● Extracted text
※
What are we working towards in another manner? Without grafts and blah blah....
That knob up there is going to be ugly in its own. Tiny boink. Sure you can hide it, but for what? A thick straight trunk that will always be a hideous err of a formal upright pine?

This is no longer a Japanese tree...

Enter WP....

Make ugly uglier!

The top isn't "ugly" it's hideous, working to it
Isn't making ugly uglier IMO. Hideous and Ugly are different.

I commend you for not cutting that branch off yet.....
And Potty for The best advice....

That branch is a bit more the "Ugly," you can make uglier, since it is not pretending to be something its not.

It may take a little work, but you already have a plan says your ready for it. Pulling it down, hiding it, ....grafting some closer branches to it?

Can't see the surface roots, but the basal flare alone is interesting, which is both good and bad, because its nice enough that it ADDS to the hideous of a weak upright, in that it hints to that strong, healthy perfection.

It is also good enough to make a serious graft project with.

But personally, I'd work on Just that one branch too.

If I kept it though.

Where is your "bar"?
※
● Rows
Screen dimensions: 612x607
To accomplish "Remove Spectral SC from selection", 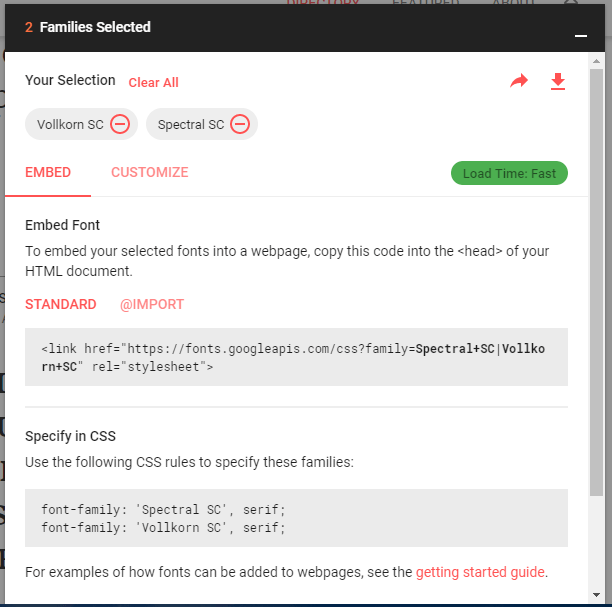I will (240, 124).
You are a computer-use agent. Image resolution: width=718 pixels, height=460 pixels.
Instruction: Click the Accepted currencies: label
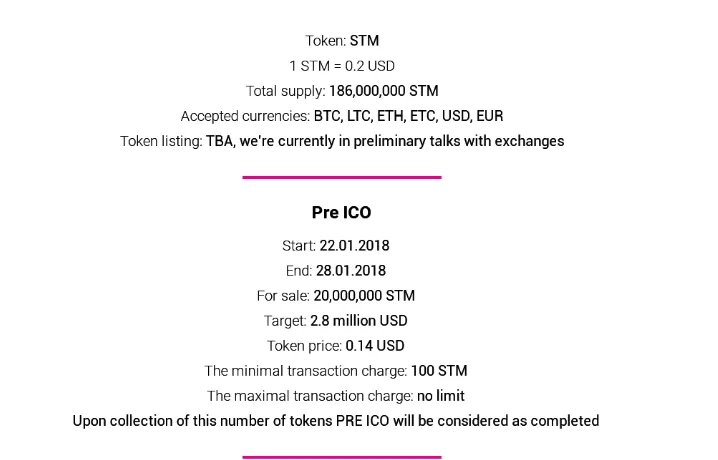pos(245,116)
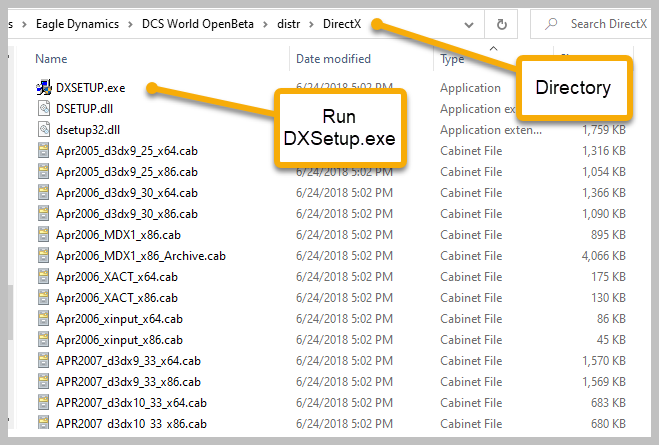Select the Apr2006_xinput_x86.cab file name
This screenshot has width=659, height=445.
tap(118, 340)
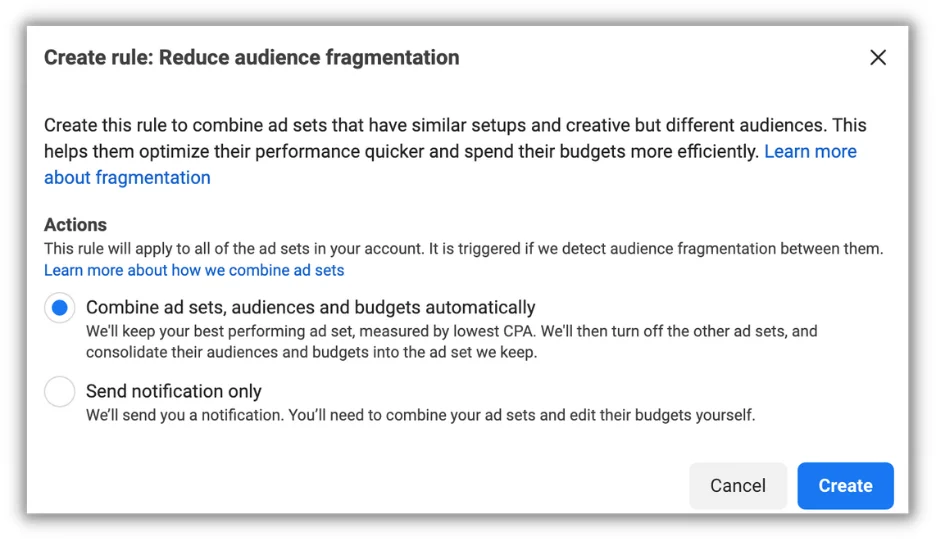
※
● Tasks
(1) Repeat the stretch of the pine-styling post from "Enter WP...." through "branches to it?".
(2) In the pine-styling post, what does the writer commend the reader for?
(3) Pick up the pine-styling post where it stops and keep writing.
The listing comes from a separate source.

● Answers given
(1)
Enter WP....

Make ugly uglier!

The top isn't "ugly" it's hideous, working to it
Isn't making ugly uglier IMO. Hideous and Ugly are different.

I commend you for not cutting that branch off yet.....
And Potty for The best advice....

That branch is a bit more the "Ugly," you can make uglier, since it is not pretending to be something its not.

It may take a little work, but you already have a plan says your ready for it. Pulling it down, hiding it, ....grafting some closer branches to it?

(2) For not cutting that branch off yet.

(3)
I want to build a collection of stuff that people I respect, like Jim Doyle, would want for themselves, not relinquish to a "demo tree".

I want to work on a wicked dope collected piece from THG. From anywhere.

So this would be for "practice" for me, with a side effort of that interesting one branch joint till it gets stack ranked .

My bar.....when Walter comes to THG and finds 2 trees so dope he goes thru a hassle to send one back to Germany......

I want the other one.

Knowing your personal Bar makes these decisions easier to make!

Sounds like I'd trade this to make space for a dope Thuja! More Larch?

Network with friends to find a dude with a greenhouse and mad JBP grafting skills who has a dope thuja to trade?

How to simply Add the most value to your entire collection using this tree?

That's my new favorite question....!

If we start thinking in terms of our big picture, our space, our entire collection, and how to make it better in total...we will witness faster success!

Sorry for bombing your thread!
Racing a lot of thoughts out before I return to 9-5ing.....or not!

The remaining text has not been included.